REPUBLIKA.CO.ID, MADINAH -- Rasulullah SAW merupakan sosok yang sempurna. Beliau adalah manusia ciptaan sebaik-baiknya yang pernah diciptakan Allah yang tidak akan pernah mungkin melakukan satu hal ini.
Dalam buku Sejarah Hidup Muhammad karya Muhammad Husain Haikal dijelaskan, salah satu hal yang tidak akan pernah dilakukan Rasulullah SAW adalah berbohong. Bahkan sejak kecil, semasa anak-anak dan semasa mudanya, belum pernah beliau terbukti berdusta. Sehingga Nabi pun diberi gelar Al-Amin, yang dapat dipercaya.
Gelar itu bahkan diberikan ketika usia Rasulullah belum mencapai 25 tahun.

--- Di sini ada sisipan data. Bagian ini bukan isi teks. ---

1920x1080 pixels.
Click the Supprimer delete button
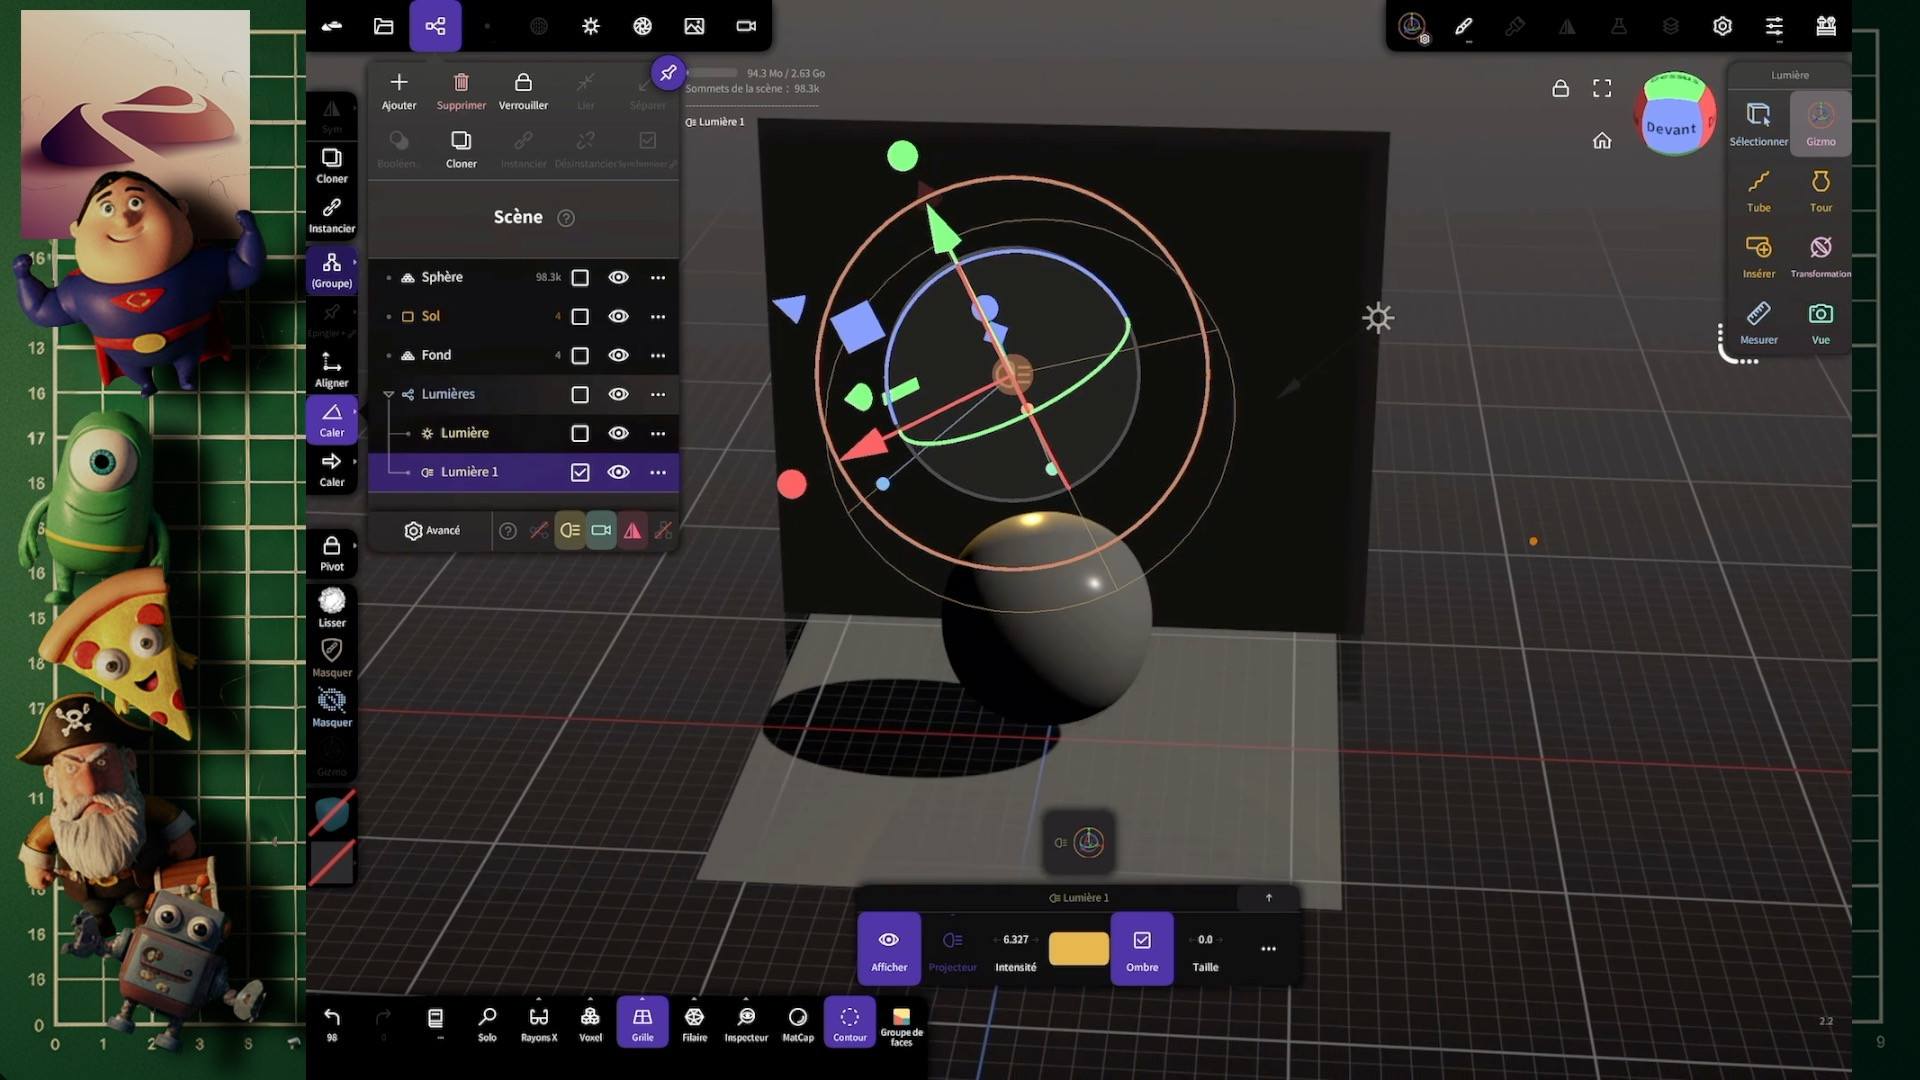coord(461,90)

Kejujuran beliau tidak perlu dibantahkan kembali di kalangan umum. Bahkan suatu hari sesudah kerasulannya, Rasulullah bertanya kepada orang Quraisy: “Araitum law akhbartukum anna khailan bisafahi hadzal-jabali akuntum tushaddiquniy?”. Yang artinya: “Bagaimana pendapatmu sekalian (wahai orang-orang Quraisy), bahwa pada permukaan bukit ini ada pasukan berkuda, percayakah kalian?”.
Orang-orang Quraisy pun menjawab: “Ya. Engkau tidak pernah disangsikan. Belum pernah (kami) melihat engkau berdusta,”. Begitulah kejujuran Rasulullah, bahkan pengakuan akan sikap jujurnya yang telah terpatri sejak kecil diakui oleh orang-orang Quraisy.

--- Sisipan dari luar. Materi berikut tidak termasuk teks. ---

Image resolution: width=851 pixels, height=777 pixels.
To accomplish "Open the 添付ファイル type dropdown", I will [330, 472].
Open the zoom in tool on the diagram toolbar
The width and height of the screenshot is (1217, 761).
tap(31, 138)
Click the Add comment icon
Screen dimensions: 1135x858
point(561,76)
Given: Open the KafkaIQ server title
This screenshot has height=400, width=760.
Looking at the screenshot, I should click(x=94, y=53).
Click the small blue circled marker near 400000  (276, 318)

Sehingga, sosok yang sedari kecil telah dikenal sebagai pribadi yang jujur ini bagaimana orang-orang akan mempercayai bahwa ia mengatakan sesuatu yang tidak dikatakan oleh Allah? Jelas, apa-apa yang disampaikan Rasulullah SAW merupakan pesan dari Allah SWT. Jika Rasulullah bohong atas nama Allah, maka Rasulullah hanya takut kepada manusia, tidak kepada Allah.
Justru sebaliknya lah, Rasulullah hanya akan takut kepada Allah SWT. Bahkan sebelum dirinya diangkat menjadi Nabi, tak pernah beliau lakukan sikap bohong walaupun sekali. Maka ketika Nabi diperolok kaum kafir bahwa ia hanya mengada-ada tentang ajaran yang dibawanya berasal dari Allah, hal itu jelaslah sebuah hal yang keliru.
Mereka yang sudah mempelajari jiwa Rasulullah SAW secara kuat akan mengetahui kemustahilan tudingan kaum kafir yang menganggap Rasulullah SAW membual tentang kebenaran yang ia bawa dari Allah. Nabi pernah berkata bahwa jika kaum Quraisy meletakkan matahari di sebelah kanannya dan meletakkan bulan di sebelah kirinya dengan maksud agar Nabi mau melepaskan tugasnya, maka bagaimana pula akan mengatakan sesuatu yang tidak diwahyukan Allah kepadanya?
Sehingga, mustahil bagi Rasulullah untuk berbohong. Kejujurannya teruji dalam aspek apapun. Sehingga dalam fase Makkah, Nabi terus mendapat siksaan dari berbagai aspek dari kaum kafir Quraisy yang menentang dakwahnya. Meski kaum kafir Quraisy sendiri pun sulit menerima di akal sehat mereka bahwa apa yang dikatakan Nabi sesungguhnya adalah benar.
Maka, kaum kafir masih saja memuja-muji berhala mereka sambil mengolok-olok Nabi yang dianggap ‘gila’. Nabi juga didera oleh badai fitnah, hal itu lantaran kaum kafir kerap membuat cerita palsu yang menyebut bahwa dewa-dewi atau berhala kaum kafir Quraisy sudah mendapat tempat sebagai perantara dalam ajaran Muhammad.
Fitnah tersebut tentu saja tidak memiliki dasar. Itu hanyalah kisah-kisah buatan oleh suatu golongan yang hendak melakukan tipu muslihat terhadap Islam yang mana terjadi di masa awal-awal Islam, yakni fase Makkah. Kaum kafir menistakan ajaran tauhid dan mencatut nama Nabi.
Nabi tidak pernah berbohong. Bahkan ketika beliau ditawari berbagai jabatan mewah, harta berlimpah, dan wanita-wanita cantik untuk dinikahi oleh petinggi kaum kafir Quraisy, nabi tetap menolak. Nabi menegaskan bahwa dakwah yang disampaikannya adalah titah Langit—Allah SWT. Hal itu beliau katakan dengan tegas di hadapan kaum kafir Quraisy yang kemudian membuat mereka murka dan terus mengganggu dakwah Nabi.